▶ Goal: Starting at the line that contains "Image resolution: width=1149" and ending at the line that contains "tap(604, 615)", output those lines of the entries as a Markdown table with the columns Row and Line, skipping blank lines and leaving the pictures out.

▶ Task inputs:

________________

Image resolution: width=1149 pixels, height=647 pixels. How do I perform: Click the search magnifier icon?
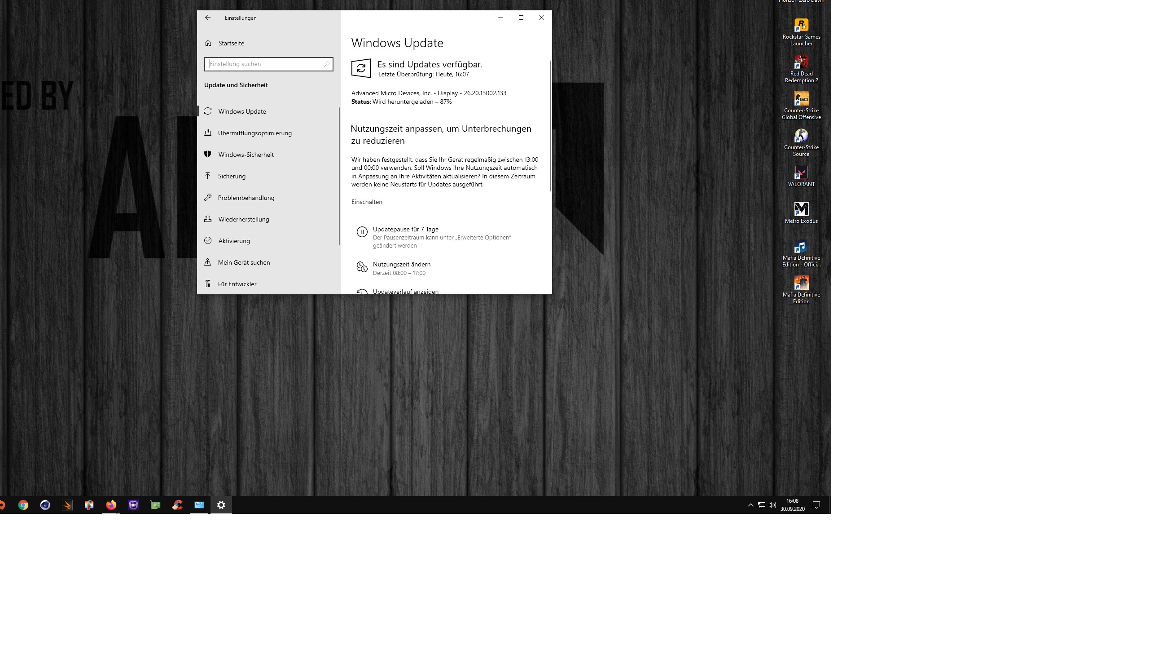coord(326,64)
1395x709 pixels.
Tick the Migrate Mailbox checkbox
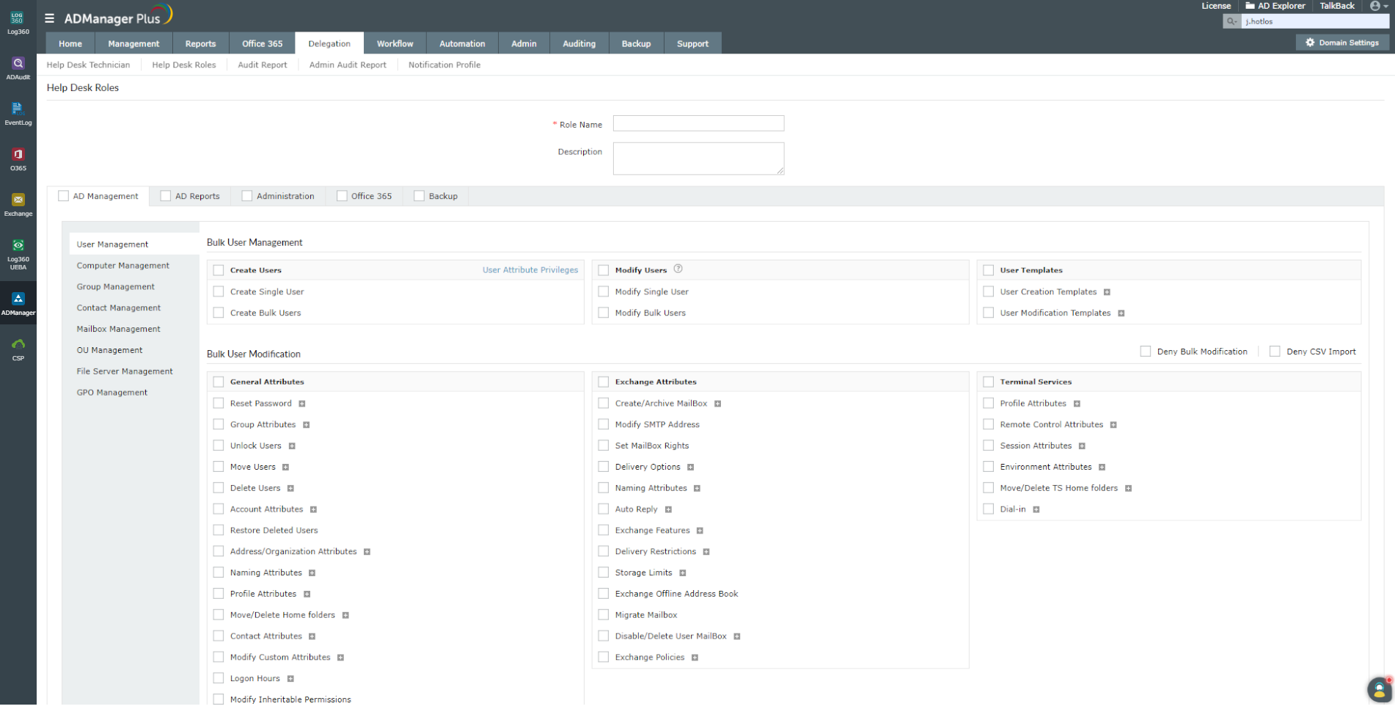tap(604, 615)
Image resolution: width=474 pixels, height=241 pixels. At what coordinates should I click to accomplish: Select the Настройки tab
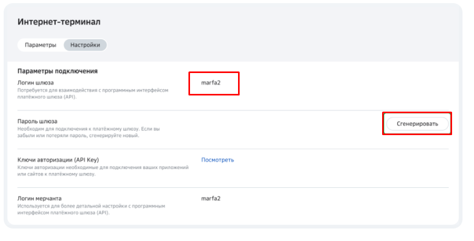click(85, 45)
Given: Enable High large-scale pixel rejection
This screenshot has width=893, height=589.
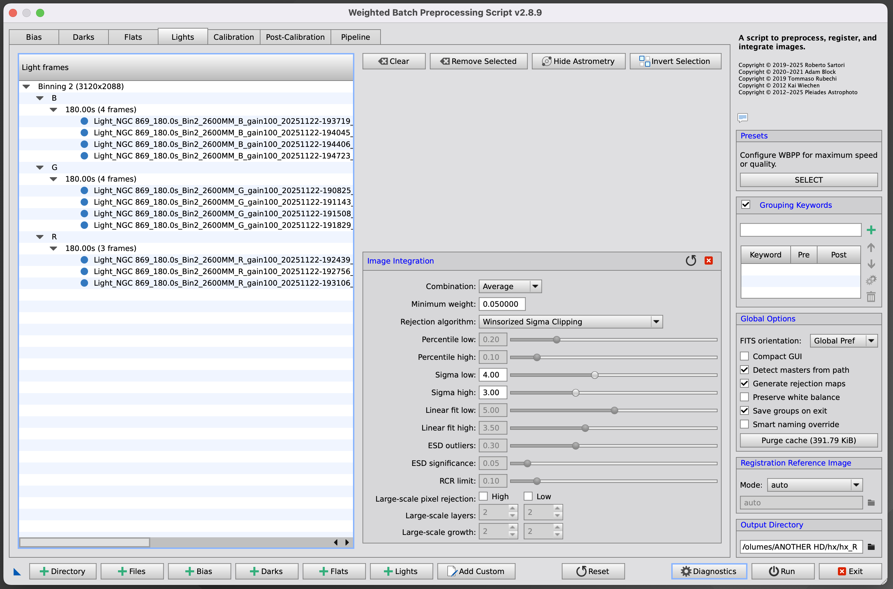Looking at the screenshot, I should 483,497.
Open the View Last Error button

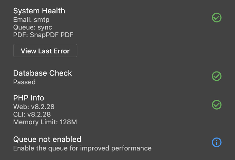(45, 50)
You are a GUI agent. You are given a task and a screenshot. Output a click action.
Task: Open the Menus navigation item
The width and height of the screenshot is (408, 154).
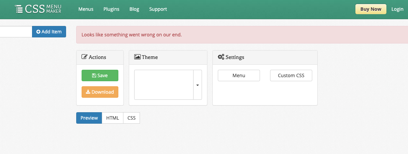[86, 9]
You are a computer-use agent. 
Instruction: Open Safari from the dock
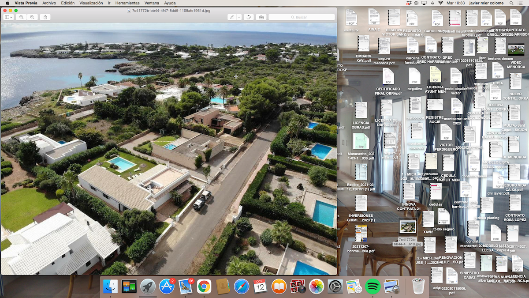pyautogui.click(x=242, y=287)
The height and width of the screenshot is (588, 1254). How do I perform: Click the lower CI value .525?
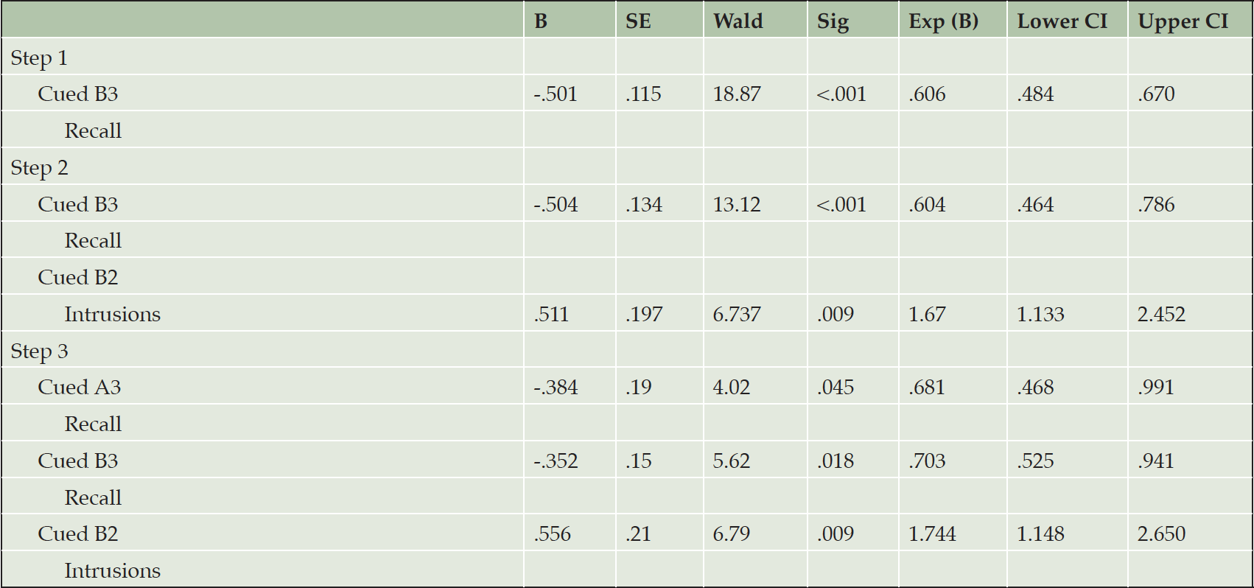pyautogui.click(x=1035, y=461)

________________

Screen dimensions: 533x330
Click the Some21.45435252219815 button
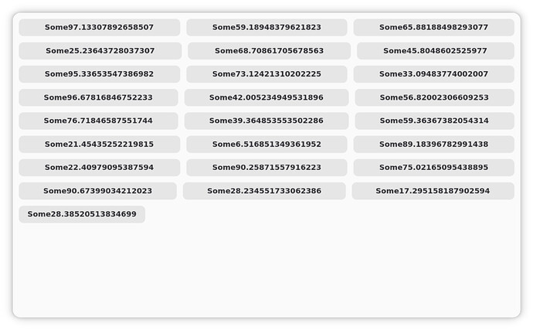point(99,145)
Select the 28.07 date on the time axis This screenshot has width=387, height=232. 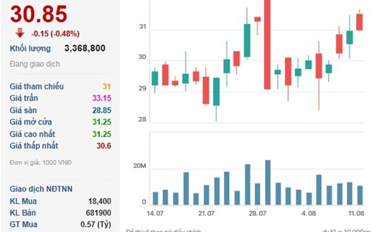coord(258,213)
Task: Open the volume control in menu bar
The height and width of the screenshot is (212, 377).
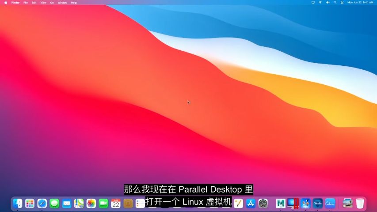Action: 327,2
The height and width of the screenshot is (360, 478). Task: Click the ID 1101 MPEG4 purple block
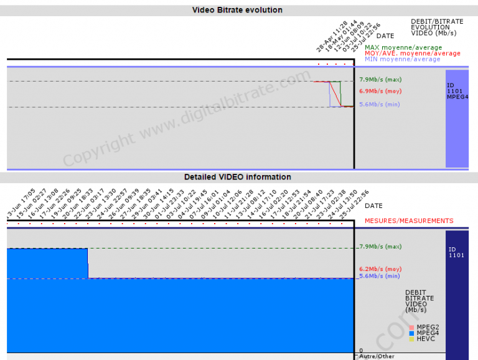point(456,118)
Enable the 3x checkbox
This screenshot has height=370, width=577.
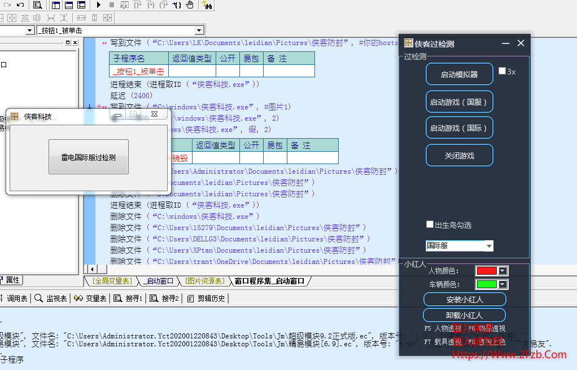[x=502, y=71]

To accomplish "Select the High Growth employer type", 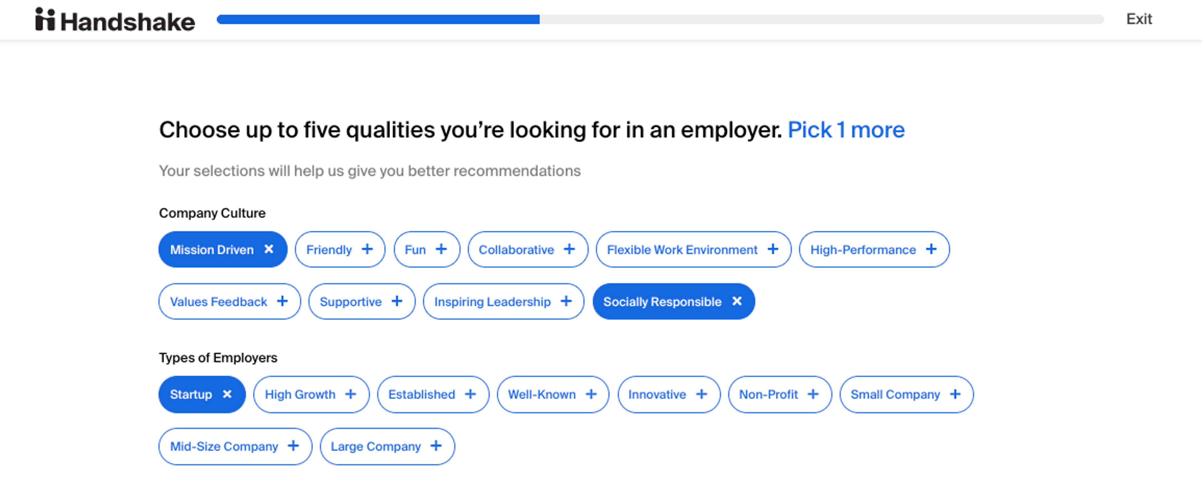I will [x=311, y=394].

________________

▶ Response:
| Row | Line |
|---|---|
| 1 | Image resolution: width=1149 pixels, height=647 pixels. How do I perform: Click the search magnifier icon? |
| 2 | coord(326,64) |
| 3 | 1395x709 pixels. |
| 4 | Tick the Migrate Mailbox checkbox |
| 5 | tap(604, 615) |